The findings of fact and conclusions of law, while harmless, were not necessary in the posture of the case where it was terminated. The hearing was on motions for summary judgment. Bohn Aluminum Brass Corp. v. Storm King Corp., 6 Cir., 1962, 303 F.2d 425. See also Rules 52 and 56, F.R.Civ. P. The only finding necessary was that there was no genuine issue as to any material fact. Neff Instrument Corporation v. Cohu Electronics, Inc., 9 Cir., 1959, 269 F.2d 668. However, the findings as made, as well as the record, demonstrate that there was no dispute as to the facts as they related to the $265,000 sale by taxpayers to the corporation, and no other inference save that reached by the District Court could be drawn, and no other conclusion reached as to that amount.
On the other hand, the evidence is in sharp dispute as to whether the additional $35,000 received by the corporation, should be included as a part of the substance of the transaction, and assessed as having been received by taxpayers. The mere fact that both appellants and appellee moved for summary judgment does not warrant the grant of either motion if the record reflects a genuine issue of fact. Chambers Company v. Equitable Life Assurance Soc., 5 Cir., 1955, 224 F.2d 338; Walling v. Richmond Screw Anchor Co., 2 Cir., 1946, 154 F.2d 780, cert. den., 328 U.S. 870, 66 S.Ct. 1383, 90 L.Ed. 1640; 6 Moore's Federal Practice, p. 2092; and 3 Federal Practice and Procedure, Barron and Holtzoff, (Wright Ed.), § 1239.
It appears that a portion of the $35,000 went to pay the real estate commission due, and another portion went to pay federal income taxes, while the substantial portion of the remaining sums went to the stockholders of the corporation on liquidation.

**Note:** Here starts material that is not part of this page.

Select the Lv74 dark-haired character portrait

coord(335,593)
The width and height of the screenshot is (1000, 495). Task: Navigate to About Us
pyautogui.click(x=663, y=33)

To be sure, an unraveling of that which the taxpayers set in motion, and final disposition may not be without difficulty but that is the office of the hearing on the merits where, as respects the difference of $35,000, an issue of fact remains. Kennedy v. Silas Mason Co., 1948, 334 U.S. 249, 68 S.Ct. 1031, 92 L.Ed. 1347; and Winter Park Telephone Co. v. Southern Bell Telephone Telegraph Company, 5 Cir., 1950, 181 F.2d 341.
The judgment of the District Court must be reversed, and the case remanded for consideration on the merits of the question of whether the additional $35,000 was properly assessed to taxpayers as having been a part of the substance of the transaction. A summary judgment to the extent of the $265,000 would be in order on remand.
Reversed and remanded for further proceedings not inconsistent herewith.